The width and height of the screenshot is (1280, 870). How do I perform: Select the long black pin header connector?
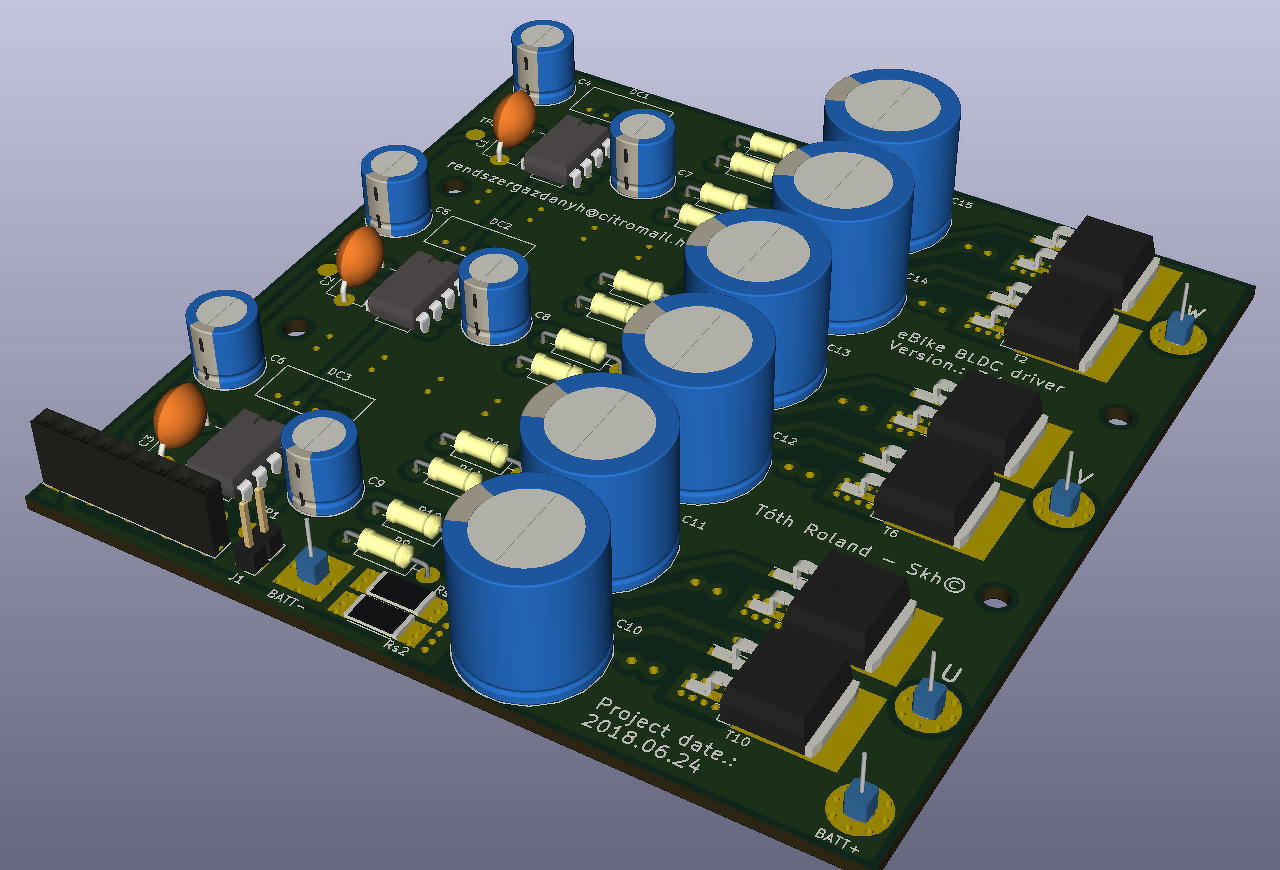(129, 476)
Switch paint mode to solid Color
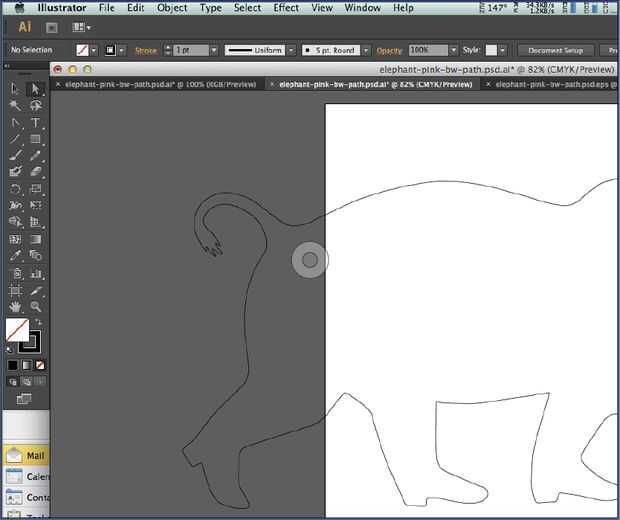This screenshot has height=520, width=620. click(13, 366)
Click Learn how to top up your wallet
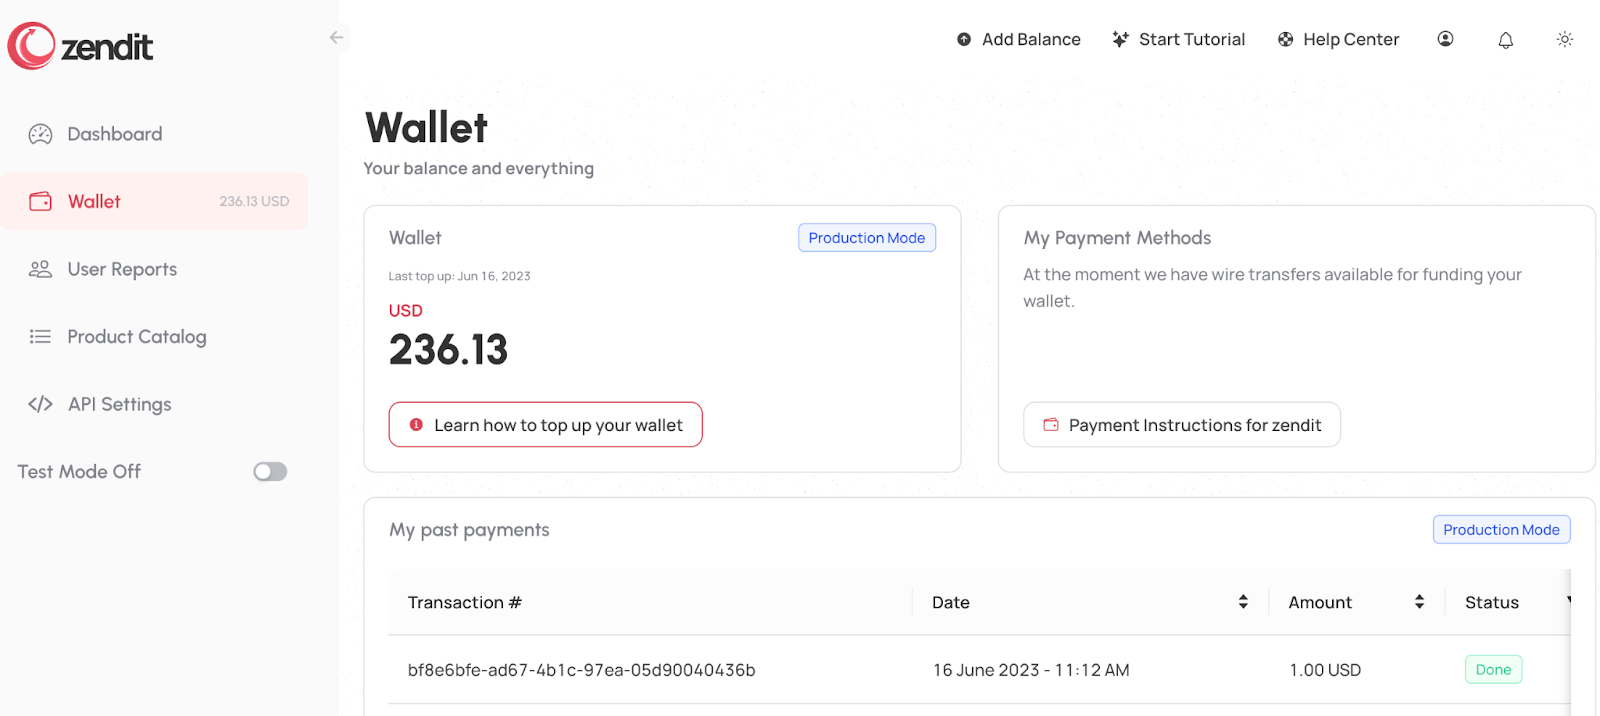The width and height of the screenshot is (1600, 716). tap(545, 424)
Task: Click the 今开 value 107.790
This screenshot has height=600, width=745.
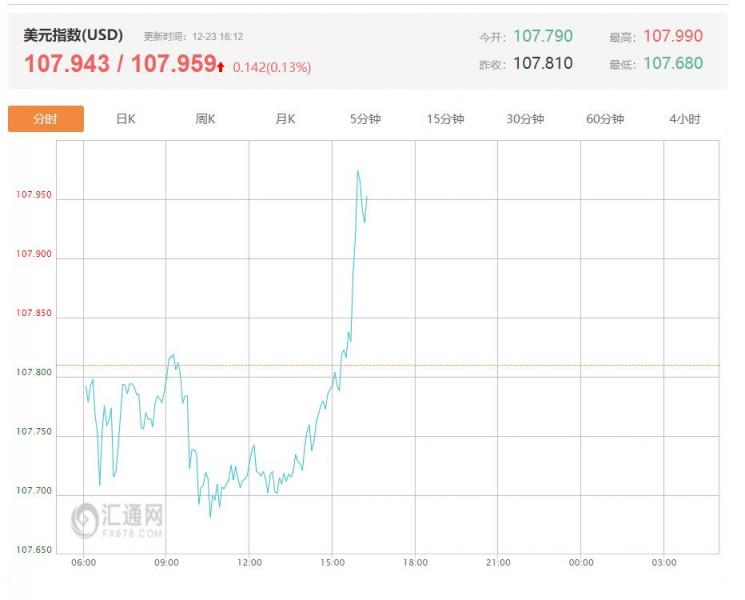Action: (543, 36)
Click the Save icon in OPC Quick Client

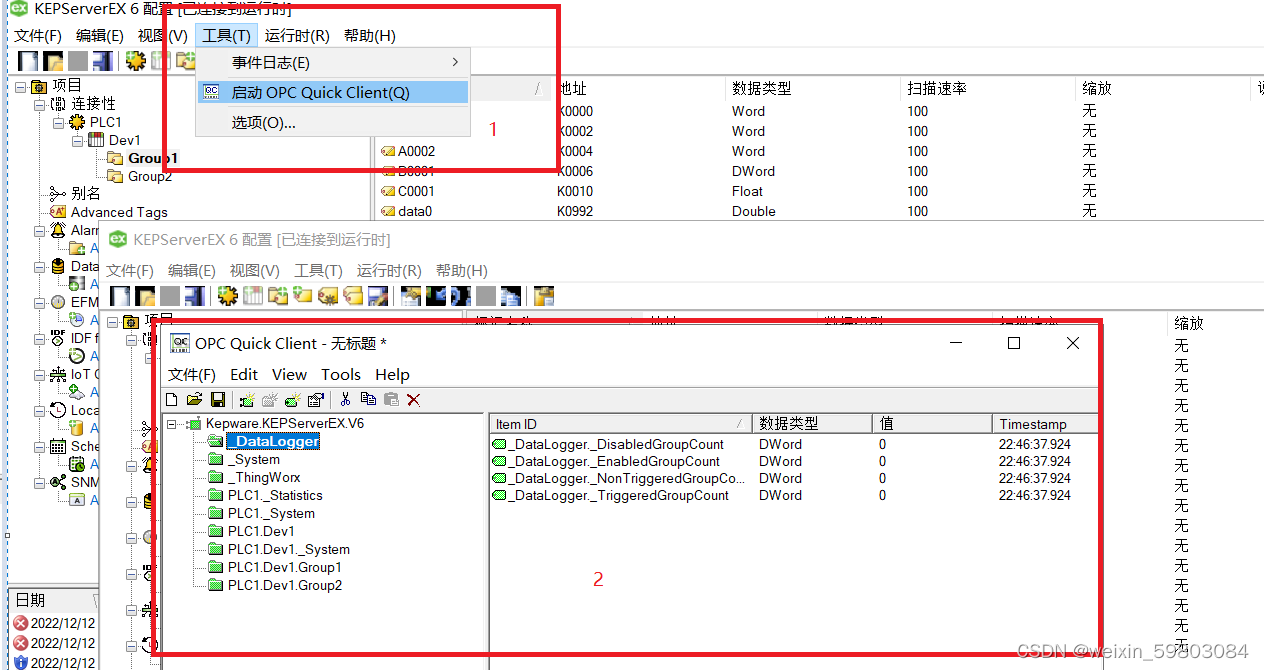pyautogui.click(x=219, y=398)
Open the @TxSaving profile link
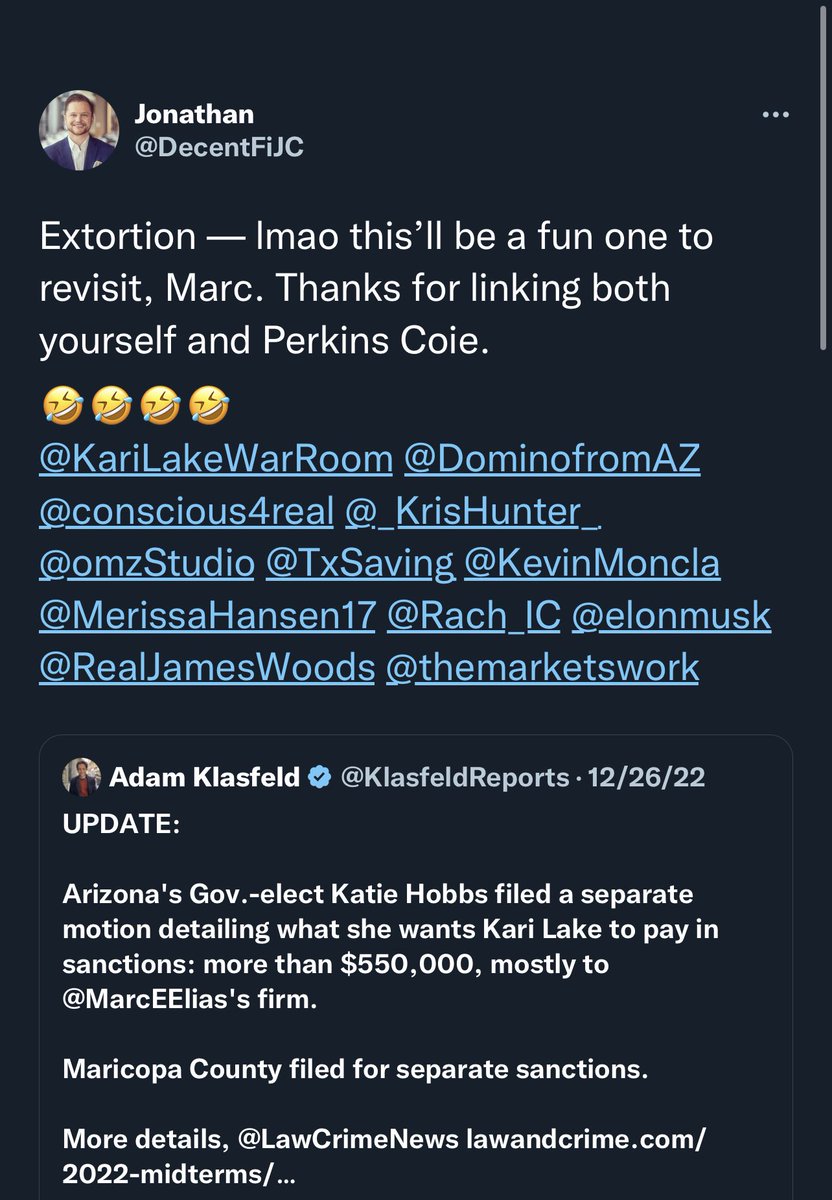Viewport: 832px width, 1200px height. tap(360, 563)
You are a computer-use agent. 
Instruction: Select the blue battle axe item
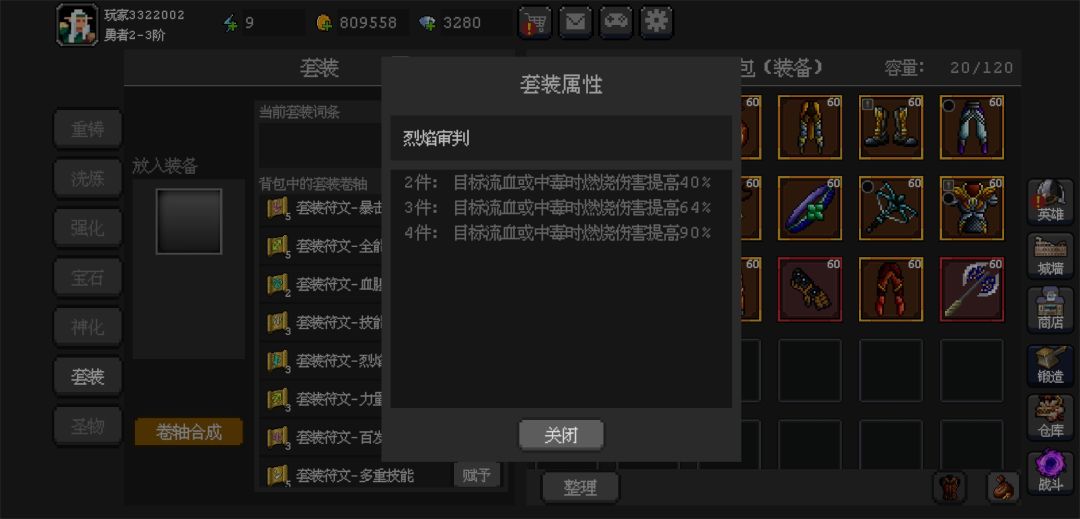[971, 289]
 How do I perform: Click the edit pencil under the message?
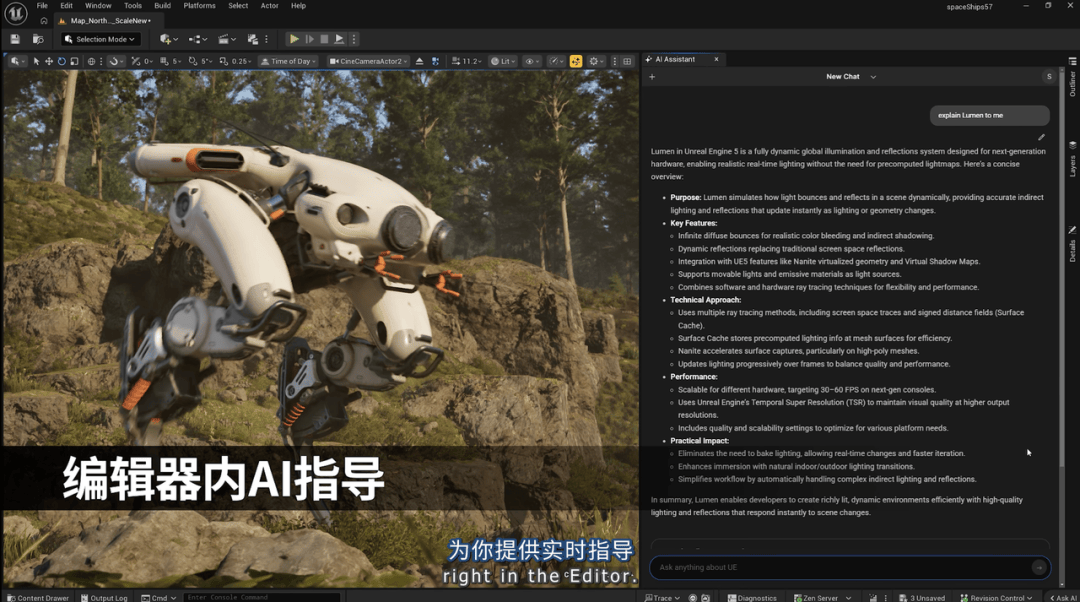point(1041,137)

• EXERCISE DETAILS:
Your answer must be the lines from the one containing "You are a computer-use agent." through the last line of the listing above, restated word for word, with no pictures.

• RESPONSE AREA:
You are a computer-use agent. 
Instruction: Select the blue battle axe item
[971, 289]
 How do I perform: Click the edit pencil under the message?
point(1041,137)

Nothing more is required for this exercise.